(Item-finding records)
------------------------------------------------

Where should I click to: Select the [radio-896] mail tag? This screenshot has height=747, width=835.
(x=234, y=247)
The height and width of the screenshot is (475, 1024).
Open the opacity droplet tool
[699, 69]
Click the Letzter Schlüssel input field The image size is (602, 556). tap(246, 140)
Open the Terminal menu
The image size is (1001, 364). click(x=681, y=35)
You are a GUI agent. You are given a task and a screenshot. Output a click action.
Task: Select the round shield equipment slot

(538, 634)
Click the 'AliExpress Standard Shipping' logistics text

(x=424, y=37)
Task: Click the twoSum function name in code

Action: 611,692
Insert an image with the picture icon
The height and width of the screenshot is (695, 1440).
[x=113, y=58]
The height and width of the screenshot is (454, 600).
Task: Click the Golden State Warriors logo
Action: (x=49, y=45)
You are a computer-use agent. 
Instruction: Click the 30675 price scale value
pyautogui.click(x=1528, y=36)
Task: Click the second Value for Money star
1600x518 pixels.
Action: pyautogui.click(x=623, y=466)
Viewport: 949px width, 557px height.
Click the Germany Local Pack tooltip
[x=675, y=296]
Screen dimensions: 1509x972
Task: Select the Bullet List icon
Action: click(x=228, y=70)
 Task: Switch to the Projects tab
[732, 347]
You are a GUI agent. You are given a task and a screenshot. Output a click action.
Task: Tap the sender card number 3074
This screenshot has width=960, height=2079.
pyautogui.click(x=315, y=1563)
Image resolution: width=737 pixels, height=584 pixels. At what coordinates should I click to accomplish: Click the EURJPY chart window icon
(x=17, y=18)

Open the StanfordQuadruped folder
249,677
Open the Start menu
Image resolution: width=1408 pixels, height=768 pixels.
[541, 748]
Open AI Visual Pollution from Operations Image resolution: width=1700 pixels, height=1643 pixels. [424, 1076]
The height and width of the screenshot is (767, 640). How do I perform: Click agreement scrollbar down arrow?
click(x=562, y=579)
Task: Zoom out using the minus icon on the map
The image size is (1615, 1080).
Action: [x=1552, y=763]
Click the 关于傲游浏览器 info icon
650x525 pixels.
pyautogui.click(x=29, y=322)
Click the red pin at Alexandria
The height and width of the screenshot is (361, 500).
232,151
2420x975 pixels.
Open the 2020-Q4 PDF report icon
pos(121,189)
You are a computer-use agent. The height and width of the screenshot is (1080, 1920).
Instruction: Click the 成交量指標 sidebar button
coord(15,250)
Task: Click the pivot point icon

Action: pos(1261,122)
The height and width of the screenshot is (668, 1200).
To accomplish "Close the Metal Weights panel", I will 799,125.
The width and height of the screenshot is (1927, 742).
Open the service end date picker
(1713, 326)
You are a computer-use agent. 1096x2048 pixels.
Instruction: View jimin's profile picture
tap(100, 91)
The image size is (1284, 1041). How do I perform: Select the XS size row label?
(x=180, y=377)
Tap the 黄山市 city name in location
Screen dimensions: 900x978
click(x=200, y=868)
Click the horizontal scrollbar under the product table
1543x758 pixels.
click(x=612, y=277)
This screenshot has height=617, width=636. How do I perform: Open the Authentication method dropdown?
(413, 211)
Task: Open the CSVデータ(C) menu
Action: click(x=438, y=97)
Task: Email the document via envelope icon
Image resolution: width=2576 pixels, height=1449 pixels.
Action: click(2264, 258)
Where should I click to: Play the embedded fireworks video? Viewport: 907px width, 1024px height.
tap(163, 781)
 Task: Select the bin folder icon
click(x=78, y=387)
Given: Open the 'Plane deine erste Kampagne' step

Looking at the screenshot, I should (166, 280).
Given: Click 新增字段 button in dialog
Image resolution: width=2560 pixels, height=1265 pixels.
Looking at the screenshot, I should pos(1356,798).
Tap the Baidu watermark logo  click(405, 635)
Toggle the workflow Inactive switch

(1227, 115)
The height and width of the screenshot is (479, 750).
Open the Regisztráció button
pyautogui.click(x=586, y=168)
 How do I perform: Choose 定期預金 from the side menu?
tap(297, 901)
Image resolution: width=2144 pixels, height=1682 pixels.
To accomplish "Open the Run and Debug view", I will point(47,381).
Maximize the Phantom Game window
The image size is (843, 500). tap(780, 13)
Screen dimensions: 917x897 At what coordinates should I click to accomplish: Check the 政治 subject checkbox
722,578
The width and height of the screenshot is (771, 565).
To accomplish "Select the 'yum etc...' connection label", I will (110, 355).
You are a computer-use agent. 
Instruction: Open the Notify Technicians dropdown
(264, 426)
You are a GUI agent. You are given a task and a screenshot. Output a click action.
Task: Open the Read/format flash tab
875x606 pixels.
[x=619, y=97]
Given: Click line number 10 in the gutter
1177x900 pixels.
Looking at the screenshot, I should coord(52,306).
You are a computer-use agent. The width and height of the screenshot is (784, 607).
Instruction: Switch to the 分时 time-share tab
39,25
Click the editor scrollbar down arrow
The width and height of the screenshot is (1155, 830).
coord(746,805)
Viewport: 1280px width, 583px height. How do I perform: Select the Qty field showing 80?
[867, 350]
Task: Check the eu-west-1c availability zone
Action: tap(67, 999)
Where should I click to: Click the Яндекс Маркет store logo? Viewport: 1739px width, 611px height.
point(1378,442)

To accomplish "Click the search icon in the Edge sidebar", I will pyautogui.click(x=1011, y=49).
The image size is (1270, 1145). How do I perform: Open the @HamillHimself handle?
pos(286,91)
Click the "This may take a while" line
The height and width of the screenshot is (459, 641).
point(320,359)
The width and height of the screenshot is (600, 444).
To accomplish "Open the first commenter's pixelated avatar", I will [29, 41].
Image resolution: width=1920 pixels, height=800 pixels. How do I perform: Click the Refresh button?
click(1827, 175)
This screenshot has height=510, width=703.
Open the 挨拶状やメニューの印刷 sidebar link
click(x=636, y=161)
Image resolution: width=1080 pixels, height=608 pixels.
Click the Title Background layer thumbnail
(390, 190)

------------------------------------------------

▶ [AIM]
Copy all of the entries above word for word, line by line.

▶ [FULL OUTPUT]
Where should I click to: Select the [radio-896] mail tag? This screenshot has height=747, width=835.
(x=234, y=247)
The height and width of the screenshot is (475, 1024).
Open the opacity droplet tool
[699, 69]
Click the Letzter Schlüssel input field The image size is (602, 556). tap(246, 140)
Open the Terminal menu
The image size is (1001, 364). click(x=681, y=35)
You are a GUI agent. You are given a task and a screenshot. Output a click action.
Task: Select the round shield equipment slot

(538, 634)
Click the 'AliExpress Standard Shipping' logistics text

(x=424, y=37)
Task: Click the twoSum function name in code

Action: 611,692
Insert an image with the picture icon
The height and width of the screenshot is (695, 1440).
[x=113, y=58]
The height and width of the screenshot is (454, 600).
Task: Click the Golden State Warriors logo
Action: (x=49, y=45)
You are a computer-use agent. 
Instruction: Click the 30675 price scale value
pyautogui.click(x=1528, y=36)
Task: Click the second Value for Money star
1600x518 pixels.
Action: pyautogui.click(x=623, y=466)
Viewport: 949px width, 557px height.
Click the Germany Local Pack tooltip
[x=675, y=296]
Screen dimensions: 1509x972
Task: Select the Bullet List icon
Action: click(x=228, y=70)
 Task: Switch to the Projects tab
[732, 347]
You are a GUI agent. You are given a task and a screenshot. Output a click action.
Task: Tap the sender card number 3074
This screenshot has width=960, height=2079.
pyautogui.click(x=315, y=1563)
Image resolution: width=737 pixels, height=584 pixels. At what coordinates should I click to accomplish: Click the EURJPY chart window icon
(x=17, y=18)

Open the StanfordQuadruped folder
249,677
Open the Start menu
Image resolution: width=1408 pixels, height=768 pixels.
[541, 748]
Open AI Visual Pollution from Operations Image resolution: width=1700 pixels, height=1643 pixels. [424, 1076]
The height and width of the screenshot is (767, 640). How do I perform: Click agreement scrollbar down arrow?
click(x=562, y=579)
Task: Zoom out using the minus icon on the map
The image size is (1615, 1080).
Action: [x=1552, y=763]
Click the 关于傲游浏览器 info icon
650x525 pixels.
pyautogui.click(x=29, y=322)
Click the red pin at Alexandria
The height and width of the screenshot is (361, 500).
232,151
2420x975 pixels.
Open the 2020-Q4 PDF report icon
pos(121,189)
You are a computer-use agent. The height and width of the screenshot is (1080, 1920).
Instruction: Click the 成交量指標 sidebar button
coord(15,250)
Task: Click the pivot point icon

Action: pos(1261,122)
The height and width of the screenshot is (668, 1200).
To accomplish "Close the Metal Weights panel", I will 799,125.
The width and height of the screenshot is (1927, 742).
Open the service end date picker
(1713, 326)
You are a computer-use agent. 1096x2048 pixels.
Instruction: View jimin's profile picture
tap(100, 91)
The image size is (1284, 1041). How do I perform: Select the XS size row label?
(x=180, y=377)
Tap the 黄山市 city name in location
Screen dimensions: 900x978
click(x=200, y=868)
Click the horizontal scrollbar under the product table
1543x758 pixels.
click(x=612, y=277)
This screenshot has height=617, width=636. How do I perform: Open the Authentication method dropdown?
(413, 211)
Task: Open the CSVデータ(C) menu
Action: click(x=438, y=97)
Task: Email the document via envelope icon
Image resolution: width=2576 pixels, height=1449 pixels.
Action: click(2264, 258)
Where should I click to: Play the embedded fireworks video? Viewport: 907px width, 1024px height.
tap(163, 781)
 Task: Select the bin folder icon
click(x=78, y=387)
Given: Open the 'Plane deine erste Kampagne' step

Looking at the screenshot, I should (166, 280).
Given: Click 新增字段 button in dialog
Image resolution: width=2560 pixels, height=1265 pixels.
Looking at the screenshot, I should pos(1356,798).
Tap the Baidu watermark logo  click(405, 635)
Toggle the workflow Inactive switch

(1227, 115)
The height and width of the screenshot is (479, 750).
Open the Regisztráció button
pyautogui.click(x=586, y=168)
 How do I perform: Choose 定期預金 from the side menu?
tap(297, 901)
Image resolution: width=2144 pixels, height=1682 pixels.
To accomplish "Open the Run and Debug view", I will point(47,381).
Maximize the Phantom Game window
The image size is (843, 500). tap(780, 13)
Screen dimensions: 917x897 At what coordinates should I click to accomplish: Check the 政治 subject checkbox
722,578
The width and height of the screenshot is (771, 565).
To accomplish "Select the 'yum etc...' connection label", I will (110, 355).
You are a computer-use agent. 
Instruction: Open the Notify Technicians dropdown
(264, 426)
You are a GUI agent. You are given a task and a screenshot. Output a click action.
Task: Open the Read/format flash tab
875x606 pixels.
[x=619, y=97]
Given: Click line number 10 in the gutter
1177x900 pixels.
Looking at the screenshot, I should coord(52,306).
You are a computer-use agent. The width and height of the screenshot is (784, 607).
Instruction: Switch to the 分时 time-share tab
39,25
Click the editor scrollbar down arrow
The width and height of the screenshot is (1155, 830).
coord(746,805)
Viewport: 1280px width, 583px height. How do I perform: Select the Qty field showing 80?
[867, 350]
Task: Check the eu-west-1c availability zone
Action: tap(67, 999)
Where should I click to: Click the Яндекс Маркет store logo? Viewport: 1739px width, 611px height.
point(1378,442)

To accomplish "Click the search icon in the Edge sidebar", I will pyautogui.click(x=1011, y=49).
The image size is (1270, 1145). How do I perform: Open the @HamillHimself handle?
pos(286,91)
Click the "This may take a while" line
The height and width of the screenshot is (459, 641).
point(320,359)
The width and height of the screenshot is (600, 444).
To accomplish "Open the first commenter's pixelated avatar", I will [29, 41].
Image resolution: width=1920 pixels, height=800 pixels. How do I perform: Click the Refresh button?
click(1827, 175)
This screenshot has height=510, width=703.
Open the 挨拶状やメニューの印刷 sidebar link
click(x=636, y=161)
Image resolution: width=1080 pixels, height=608 pixels.
Click the Title Background layer thumbnail
(390, 190)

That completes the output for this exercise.